[Collection entries]
######
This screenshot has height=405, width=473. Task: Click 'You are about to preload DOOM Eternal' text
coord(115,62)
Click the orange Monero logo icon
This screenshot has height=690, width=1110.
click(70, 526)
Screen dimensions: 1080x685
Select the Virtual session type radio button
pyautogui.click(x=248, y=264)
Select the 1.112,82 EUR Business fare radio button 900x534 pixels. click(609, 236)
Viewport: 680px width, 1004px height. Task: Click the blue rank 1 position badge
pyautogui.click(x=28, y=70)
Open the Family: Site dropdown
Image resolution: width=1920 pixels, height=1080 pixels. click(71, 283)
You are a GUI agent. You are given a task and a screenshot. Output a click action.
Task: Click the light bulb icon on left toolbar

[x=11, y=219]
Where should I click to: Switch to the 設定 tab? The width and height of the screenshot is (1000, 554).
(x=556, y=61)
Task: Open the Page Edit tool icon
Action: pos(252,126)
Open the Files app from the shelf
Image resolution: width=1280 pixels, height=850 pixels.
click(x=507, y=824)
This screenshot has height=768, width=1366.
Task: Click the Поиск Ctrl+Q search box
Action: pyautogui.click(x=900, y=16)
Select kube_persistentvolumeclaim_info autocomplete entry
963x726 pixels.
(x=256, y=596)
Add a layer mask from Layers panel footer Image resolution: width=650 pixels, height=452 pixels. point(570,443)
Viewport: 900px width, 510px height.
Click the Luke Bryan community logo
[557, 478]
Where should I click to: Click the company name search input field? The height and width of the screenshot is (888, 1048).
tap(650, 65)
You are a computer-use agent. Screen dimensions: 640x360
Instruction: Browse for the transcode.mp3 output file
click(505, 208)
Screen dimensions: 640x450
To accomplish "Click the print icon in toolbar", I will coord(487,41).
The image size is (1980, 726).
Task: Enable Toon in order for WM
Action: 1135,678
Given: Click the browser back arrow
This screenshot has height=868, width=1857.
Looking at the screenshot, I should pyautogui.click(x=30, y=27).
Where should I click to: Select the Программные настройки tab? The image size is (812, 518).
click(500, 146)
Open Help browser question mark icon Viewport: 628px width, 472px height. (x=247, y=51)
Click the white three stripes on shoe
######
▶ Written exercise
Copy out, word for word, the lines from the one containing "Viewport: 680px width, 1004px" through the one containing "tap(650, 65)", including both of those lines.

▶ Right answer
Viewport: 680px width, 1004px height. Task: Click the blue rank 1 position badge
pyautogui.click(x=28, y=70)
Open the Family: Site dropdown
Image resolution: width=1920 pixels, height=1080 pixels. click(71, 283)
You are a GUI agent. You are given a task and a screenshot. Output a click action.
Task: Click the light bulb icon on left toolbar

[x=11, y=219]
Where should I click to: Switch to the 設定 tab? The width and height of the screenshot is (1000, 554).
(x=556, y=61)
Task: Open the Page Edit tool icon
Action: pos(252,126)
Open the Files app from the shelf
Image resolution: width=1280 pixels, height=850 pixels.
click(x=507, y=824)
This screenshot has height=768, width=1366.
Task: Click the Поиск Ctrl+Q search box
Action: pyautogui.click(x=900, y=16)
Select kube_persistentvolumeclaim_info autocomplete entry
963x726 pixels.
(x=256, y=596)
Add a layer mask from Layers panel footer Image resolution: width=650 pixels, height=452 pixels. point(570,443)
Viewport: 900px width, 510px height.
Click the Luke Bryan community logo
[557, 478]
Where should I click to: Click the company name search input field? The height and width of the screenshot is (888, 1048).
tap(650, 65)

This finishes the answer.